PROBLEM REQUIREMENTS: For every line below, output the text exactly and leave out images.

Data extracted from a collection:
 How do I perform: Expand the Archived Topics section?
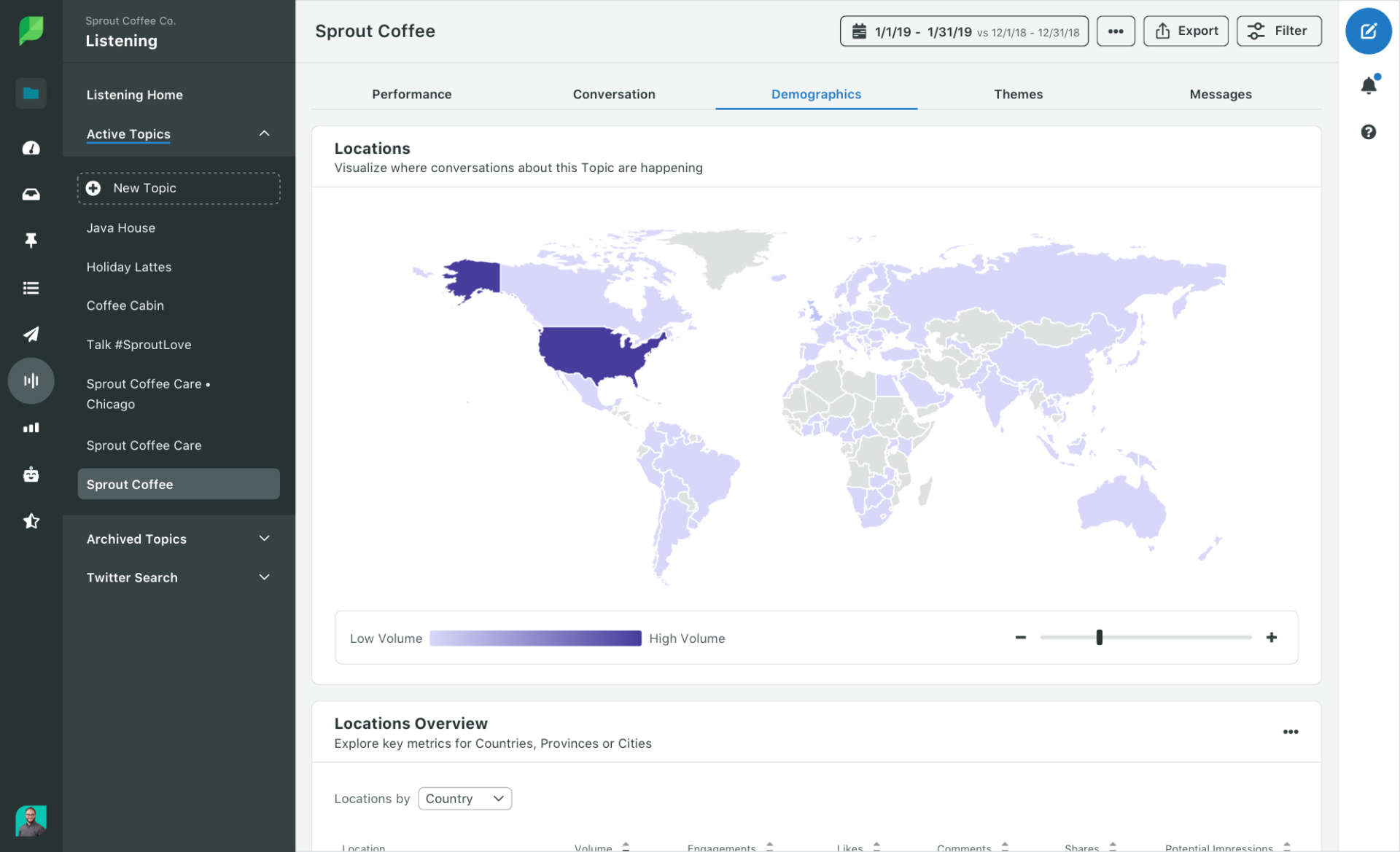(x=264, y=539)
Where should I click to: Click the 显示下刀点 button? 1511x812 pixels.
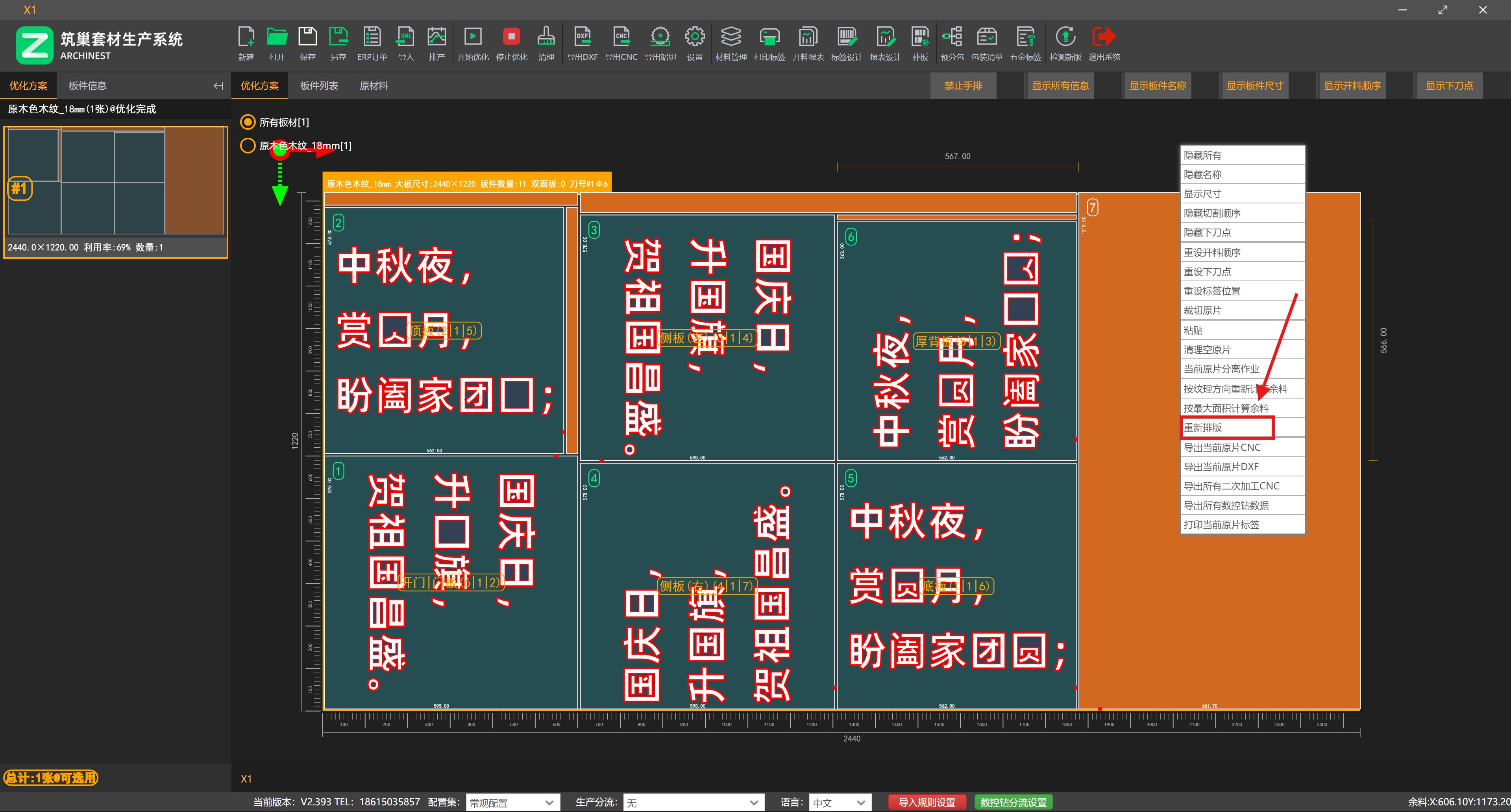click(1449, 85)
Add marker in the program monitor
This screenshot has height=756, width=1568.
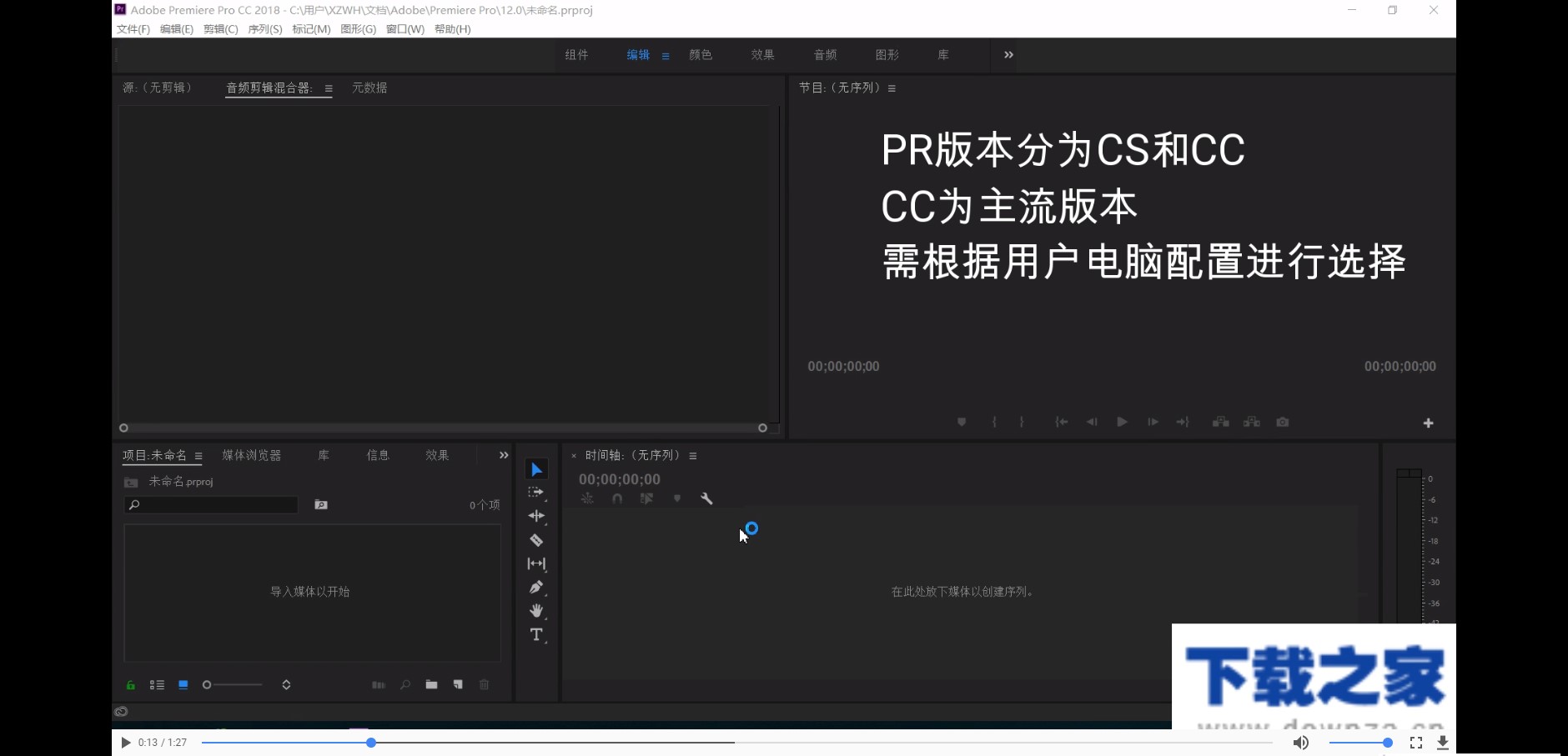click(961, 422)
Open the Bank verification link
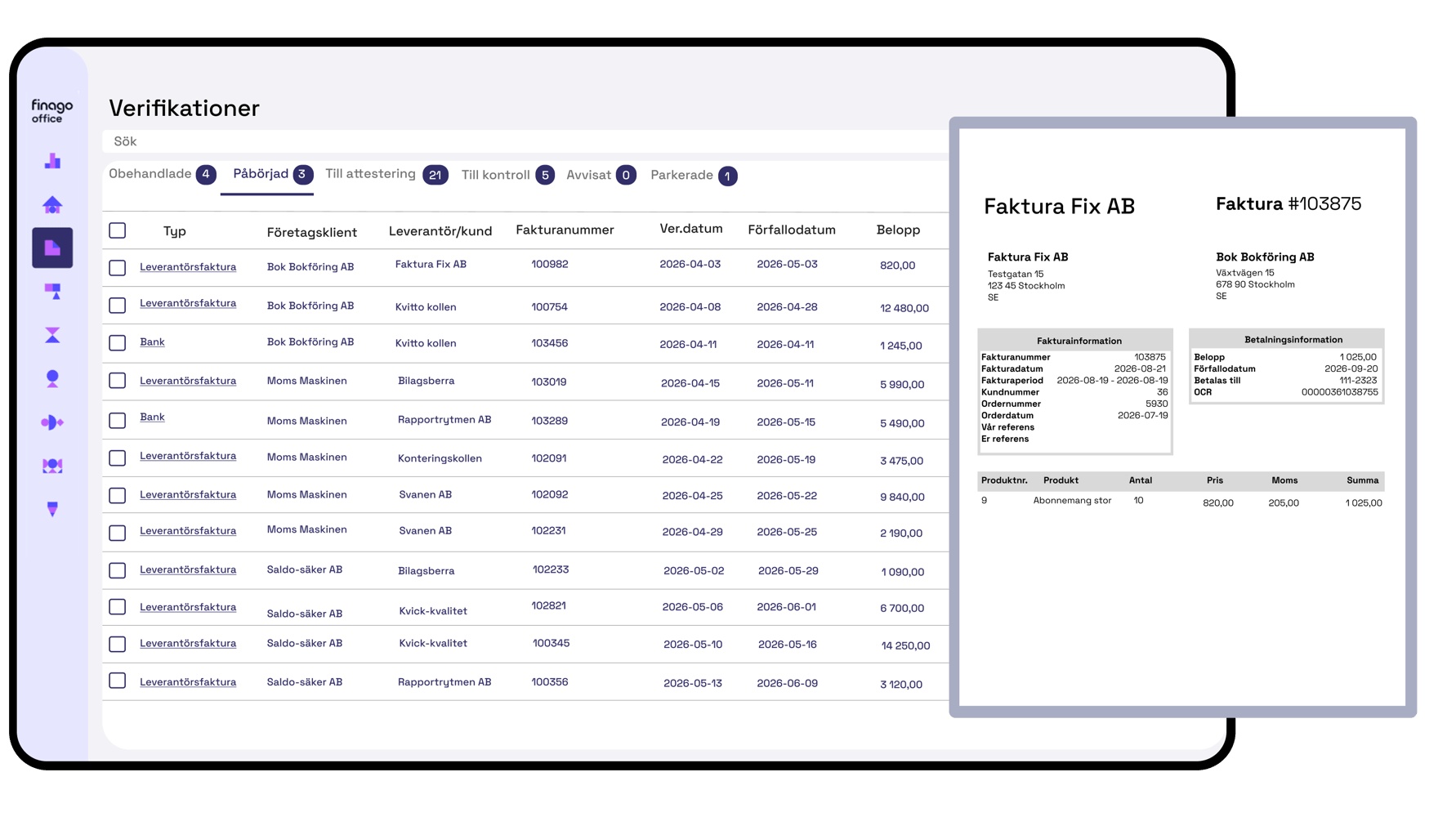This screenshot has height=817, width=1456. (152, 342)

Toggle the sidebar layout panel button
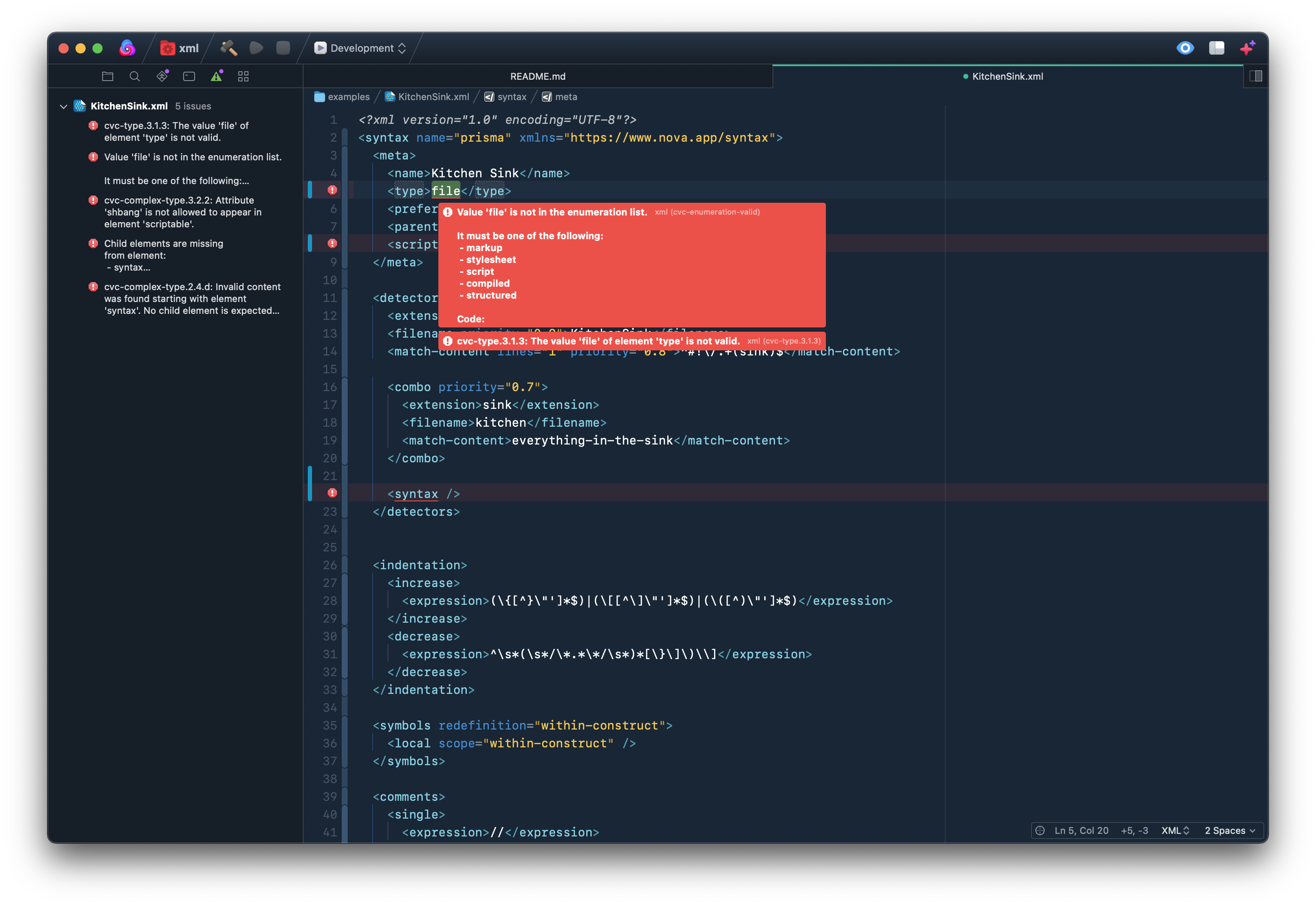1216,48
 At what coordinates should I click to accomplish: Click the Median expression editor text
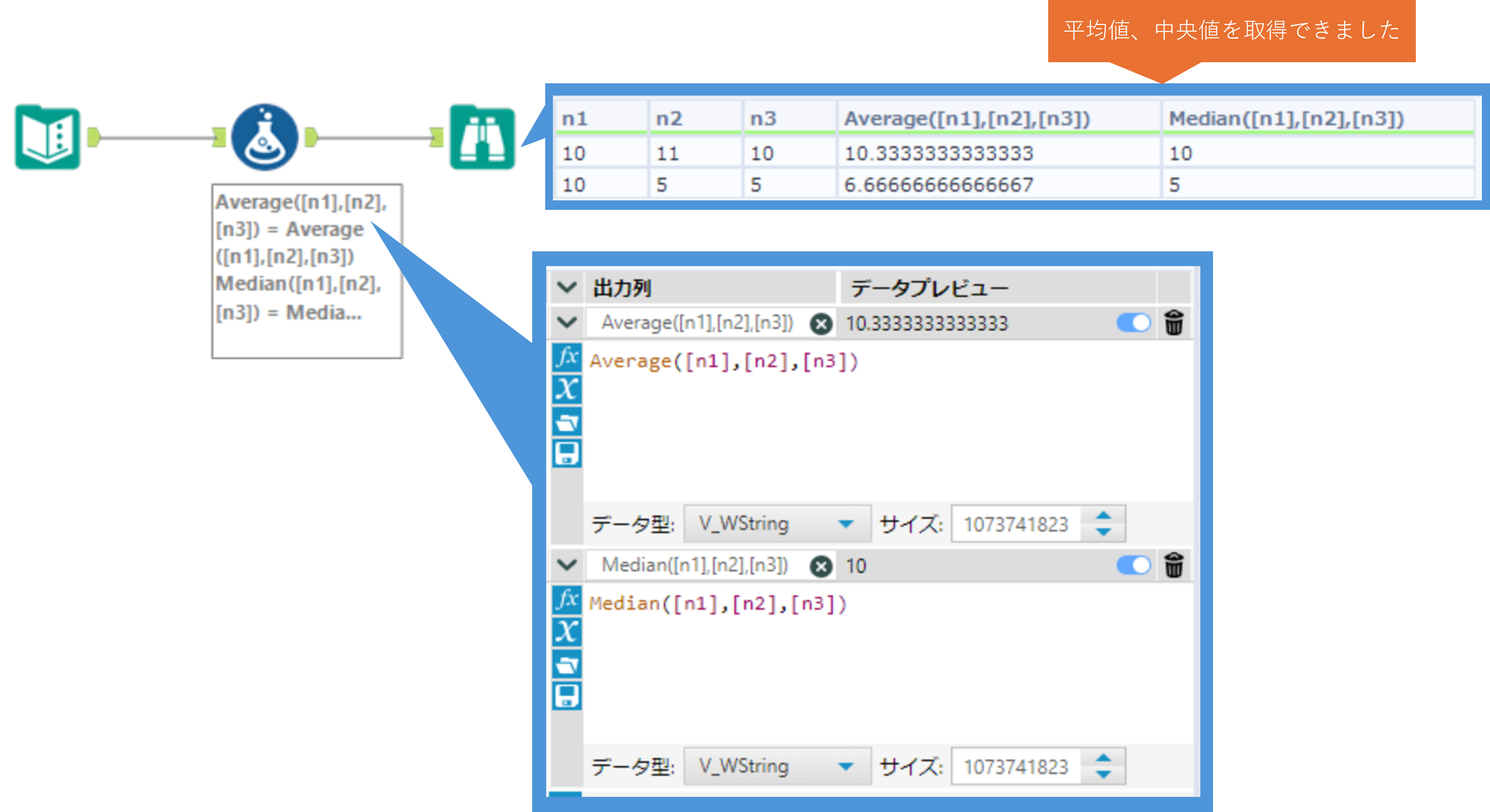pyautogui.click(x=717, y=604)
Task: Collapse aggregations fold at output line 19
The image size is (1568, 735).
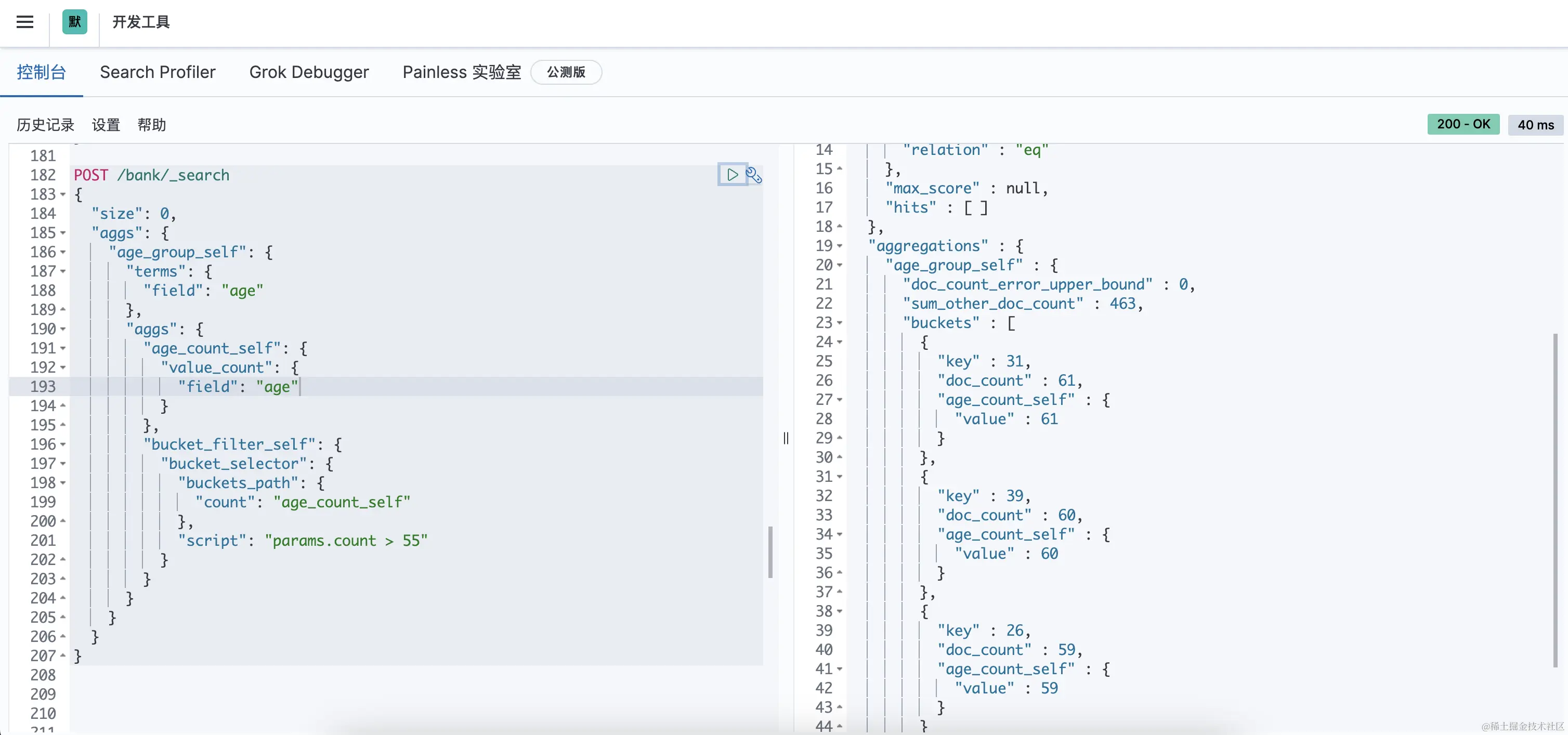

YOUR SOLUTION:
 How do I perform: Expand the Archived Topics section?
(x=264, y=539)
Where should I click to: Click the 显示下刀点 button? 1511x812 pixels.
click(1449, 85)
Add marker in the program monitor
This screenshot has height=756, width=1568.
click(961, 422)
Open the Bank verification link
This screenshot has height=817, width=1456. (152, 342)

Toggle the sidebar layout panel button
1216,48
 At what coordinates should I click to accomplish: Click the Median expression editor text
pyautogui.click(x=717, y=604)
Task: Collapse aggregations fold at output line 19
The image size is (1568, 735).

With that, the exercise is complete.